Neue Grundlage für den Mindestabstand

Gesetz soll auch rechtliche Basis für Corona-Ampel verankern.
WIEN Nach dem Urteil des Verfassungsgerichtshofs (VfGH) bestand Handlungsbedarf. Nun hat Gesundheitsminister Rudolf Anschober (Grüne) das Bundesgesetz, mit dem das Epidemiegesetz, das Tuberkulosegesetz und das Covid19-Maßnahmengesetz geändert werden, bis 28. August in Begutachtung geschickt. Die Frist ist kurz bemessen. Denn noch im August soll bereits die geplante Corona-Ampel in den Probebetrieb gehen. Es folgt ein Überblick.
Ausgangsbeschränkungen: Der VfGH hat die Verordnung des Gesundheitsministers zu den Ausgangsbeschränkungen zum größten Teil rückwirkend aufgehoben. Sie ging über das vom Covid19-Gesetz erlaubte Vorgehen hinaus. Denn nach Meinung des VfGH hätte Anschober nicht generell das Betreten des öffentlichen Raumes, sondern nur einzelner Orte verbieten dürfen. Zukünftig kann im Kampf gegen Corona per Verordnung das Betreten von bestimmten Orten oder von öffentlichen Orten geregelt werden. Damit wird auch der Mindestabstand für öffentliche Orte wieder zulässig. Anschober kann vorgeben, wie viele Menschen zu welcher Zeit Orte betreten dürfen, und welche Auflagen einzuhalten sind. Das Betreten kann auch ganz untersagt werden, wenn gelindere Mittel nicht ausreichen. In den Gesetzeserläuterungen wird versichert: “Da derzeit ein kompletter Lockdown kein zweites Mal angedacht ist, muss es möglich sein, je nach regionaler epidemiologischer Situation regional auch differenzierte Maßnahmen setzen zu können.”

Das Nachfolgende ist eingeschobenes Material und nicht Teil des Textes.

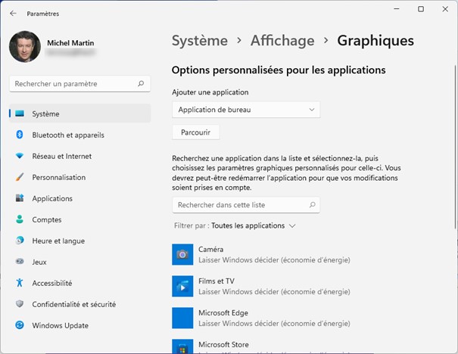Open the Application de bureau dropdown
This screenshot has width=458, height=354.
pyautogui.click(x=246, y=110)
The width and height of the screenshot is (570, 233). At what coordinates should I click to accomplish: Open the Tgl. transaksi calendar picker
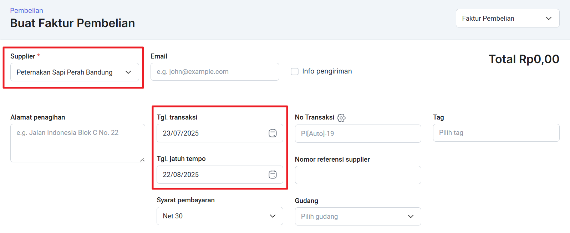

Strafen: Die Geldstrafen, wenn Betriebe oder andere Orte rechtswidrig betreten werden, reduzieren sich auf bis zu 1450 Euro. Bisher waren bis zu 3600 Euro fällig. Wer gegen Auflagen wie die Maskenpflicht verstößt, muss mit einer Geldstrafe bis zu 500 Euro rechnen. Inhaber von Betriebsstätten, Arbeitsorten oder Verkehrsmitteln bezahlen bis zu 30.000 Euro, wenn sie gegen Betretungsverbote verstoßen. Sollten sie nicht dafür sorgen, dass Auflagen befolgt werden, drohen bis zu 3600 Euro. Im Gesetz wird festgelegt, dass die Bezirksverwaltungsbehörde, also die Bezirkshauptmannschaft, überprüfen kann, ob Auflagen eingehalten werden.
Ampel und Nachverfolgung: Damit Cluster besser eingegrenzt werden können, sollen Betriebe, Veranstalter und Vereine dazu verpflichtet werden, Kontaktdaten von Gästen und Mitarbeitern 28 Tage lang aufzubewahren und den Gesundheitsbehörden im Anlassfall zur Verfügung zu stellen – allerdings nur, wenn die Betroffenen zugestimmt haben.
Zudem wird die gesetzliche Grundlage für das Corona-Ampelsystem geschaffen. Es gibt drei Ebenen, die entsprechende Verordnungen erlassen können: Der Gesundheitsminister für das Bundesgebiet, der Landeshauptmann für das Land und die Bezirkshauptmannschaft für den Bezirk oder Teile davon. Verfassungsjurist Peter Bußjäger erklärt: „Die untergeordnete Ebene darf strengere Maßnahmen verfügen als die Ebene über ihr erlassen hat.“ Regionalisierung soll möglich sein. Bei der geltenden österreichweiten Maskenpflicht könnte der Landeshauptmann somit schärfere Vorgaben für Vorarlberg beschließen, also beispielsweise anordnen, dass der Mund-Nasen-Schutz im Land in sämtlichen Geschäften getragen werden muss.